Ces réalités mettent en évidence les enjeux liés à l'identification et la promotion de nouveaux modèles d’habitats durables "sahéliens" qui permettront tant d’atténuer les effets des changements climatiques (réduction de la consommation d’énergie et de l’émission des gaz à effet de serre) que de s’y adapter (amélioration du confort d’usage). C’est le plus souvent en réponse à cette problématique que des systèmes constructifs utilisant des arcs, des voûtes et des coupoles réalisés en terre crue ont été introduits en Afrique Sahélienne de l'ouest dès la fin des années 70, et sont depuis de plus en plus couramment utilisés. Ils permettent effectivement des solutions constructives, et de couvertures notamment, ne nécessitant aucunes ressources ligneuses, ni matériaux industriels importés.
De notre pratique...
Al-Mizan s'est spécialisé au fil des ans dans les architectures de terre crue recourant aux toitures à compression de type voûtes et coupoles.
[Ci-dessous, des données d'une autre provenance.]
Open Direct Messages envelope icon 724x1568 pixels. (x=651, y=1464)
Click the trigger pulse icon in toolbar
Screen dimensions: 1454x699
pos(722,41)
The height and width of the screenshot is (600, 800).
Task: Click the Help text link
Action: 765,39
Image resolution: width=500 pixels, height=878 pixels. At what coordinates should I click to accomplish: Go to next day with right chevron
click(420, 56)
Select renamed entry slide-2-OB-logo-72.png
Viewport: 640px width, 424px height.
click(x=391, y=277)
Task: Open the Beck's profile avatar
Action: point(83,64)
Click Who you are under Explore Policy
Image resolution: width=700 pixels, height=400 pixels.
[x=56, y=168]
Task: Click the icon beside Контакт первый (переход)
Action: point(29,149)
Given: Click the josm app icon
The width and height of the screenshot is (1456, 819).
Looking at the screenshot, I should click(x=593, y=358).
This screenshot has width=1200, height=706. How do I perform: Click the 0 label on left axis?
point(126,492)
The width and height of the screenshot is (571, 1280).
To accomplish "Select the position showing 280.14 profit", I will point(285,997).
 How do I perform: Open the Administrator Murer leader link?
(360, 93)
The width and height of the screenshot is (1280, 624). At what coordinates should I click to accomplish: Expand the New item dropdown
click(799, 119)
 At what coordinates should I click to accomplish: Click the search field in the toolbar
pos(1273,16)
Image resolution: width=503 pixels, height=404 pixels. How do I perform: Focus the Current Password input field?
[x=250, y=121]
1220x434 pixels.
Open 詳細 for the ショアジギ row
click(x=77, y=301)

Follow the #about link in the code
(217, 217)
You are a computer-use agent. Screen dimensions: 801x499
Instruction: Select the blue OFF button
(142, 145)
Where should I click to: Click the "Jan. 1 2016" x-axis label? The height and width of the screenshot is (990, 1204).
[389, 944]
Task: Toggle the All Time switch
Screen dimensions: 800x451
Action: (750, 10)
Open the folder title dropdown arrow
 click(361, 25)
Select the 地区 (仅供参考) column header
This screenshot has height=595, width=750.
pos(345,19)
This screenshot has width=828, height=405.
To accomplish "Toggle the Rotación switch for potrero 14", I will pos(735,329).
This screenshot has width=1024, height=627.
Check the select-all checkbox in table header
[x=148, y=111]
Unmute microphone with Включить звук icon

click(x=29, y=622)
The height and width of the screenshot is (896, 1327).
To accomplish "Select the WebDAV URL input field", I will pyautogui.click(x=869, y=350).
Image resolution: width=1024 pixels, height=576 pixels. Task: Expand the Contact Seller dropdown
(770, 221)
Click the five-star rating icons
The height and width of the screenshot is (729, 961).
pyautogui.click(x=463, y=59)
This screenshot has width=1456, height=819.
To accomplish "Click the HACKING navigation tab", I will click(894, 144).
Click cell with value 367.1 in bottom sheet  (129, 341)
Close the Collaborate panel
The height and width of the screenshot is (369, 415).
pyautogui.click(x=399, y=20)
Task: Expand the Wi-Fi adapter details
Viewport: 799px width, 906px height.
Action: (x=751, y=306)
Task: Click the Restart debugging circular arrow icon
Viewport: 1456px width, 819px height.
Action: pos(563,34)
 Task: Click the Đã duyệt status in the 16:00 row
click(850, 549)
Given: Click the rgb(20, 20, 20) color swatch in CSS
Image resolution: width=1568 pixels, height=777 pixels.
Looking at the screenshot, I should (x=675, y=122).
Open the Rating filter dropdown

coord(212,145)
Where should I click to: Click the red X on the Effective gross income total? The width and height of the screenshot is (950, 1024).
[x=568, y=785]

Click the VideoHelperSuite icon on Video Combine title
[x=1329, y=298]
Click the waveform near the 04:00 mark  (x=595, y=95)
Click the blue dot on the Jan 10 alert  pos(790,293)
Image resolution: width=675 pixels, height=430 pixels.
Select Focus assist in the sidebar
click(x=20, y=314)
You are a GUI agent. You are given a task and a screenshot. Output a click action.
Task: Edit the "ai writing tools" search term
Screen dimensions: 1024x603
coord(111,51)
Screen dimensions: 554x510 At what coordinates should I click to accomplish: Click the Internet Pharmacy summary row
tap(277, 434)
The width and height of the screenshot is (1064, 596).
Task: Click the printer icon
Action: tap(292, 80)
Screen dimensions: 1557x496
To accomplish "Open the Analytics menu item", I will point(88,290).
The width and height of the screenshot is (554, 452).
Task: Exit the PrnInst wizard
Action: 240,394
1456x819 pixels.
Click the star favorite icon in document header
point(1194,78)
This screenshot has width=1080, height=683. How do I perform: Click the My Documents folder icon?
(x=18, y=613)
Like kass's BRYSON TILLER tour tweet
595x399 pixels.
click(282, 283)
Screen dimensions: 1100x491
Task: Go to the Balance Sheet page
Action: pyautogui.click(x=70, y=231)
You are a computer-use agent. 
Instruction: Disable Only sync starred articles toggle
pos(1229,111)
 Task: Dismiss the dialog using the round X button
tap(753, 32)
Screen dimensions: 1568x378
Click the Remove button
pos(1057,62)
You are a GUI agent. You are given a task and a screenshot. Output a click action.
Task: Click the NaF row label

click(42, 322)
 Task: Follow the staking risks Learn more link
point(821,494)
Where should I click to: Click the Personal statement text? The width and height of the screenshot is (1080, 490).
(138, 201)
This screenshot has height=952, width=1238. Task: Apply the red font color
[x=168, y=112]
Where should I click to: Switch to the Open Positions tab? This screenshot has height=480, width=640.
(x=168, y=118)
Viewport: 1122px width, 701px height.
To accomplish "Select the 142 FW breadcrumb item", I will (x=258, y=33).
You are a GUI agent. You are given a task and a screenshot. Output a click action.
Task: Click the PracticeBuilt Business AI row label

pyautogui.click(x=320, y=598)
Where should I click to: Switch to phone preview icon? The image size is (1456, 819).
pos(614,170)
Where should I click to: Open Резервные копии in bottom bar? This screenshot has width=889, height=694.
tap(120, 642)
La très large majorité de nos projets "neufs" s'inscrit dans cette catégorie.
Par ailleurs, et même si la pratique est moins vertueuse en termes de durabilité, il nous arrive aussi d'intervenir sur des projets de "réhabilitation" ; nous le faisons alors dans une optique d'amélioration du cadre de vie des usagers, en essayant toujours de recourir au moins partiellement à des matériaux locaux mis en œuvre par des artisans locaux.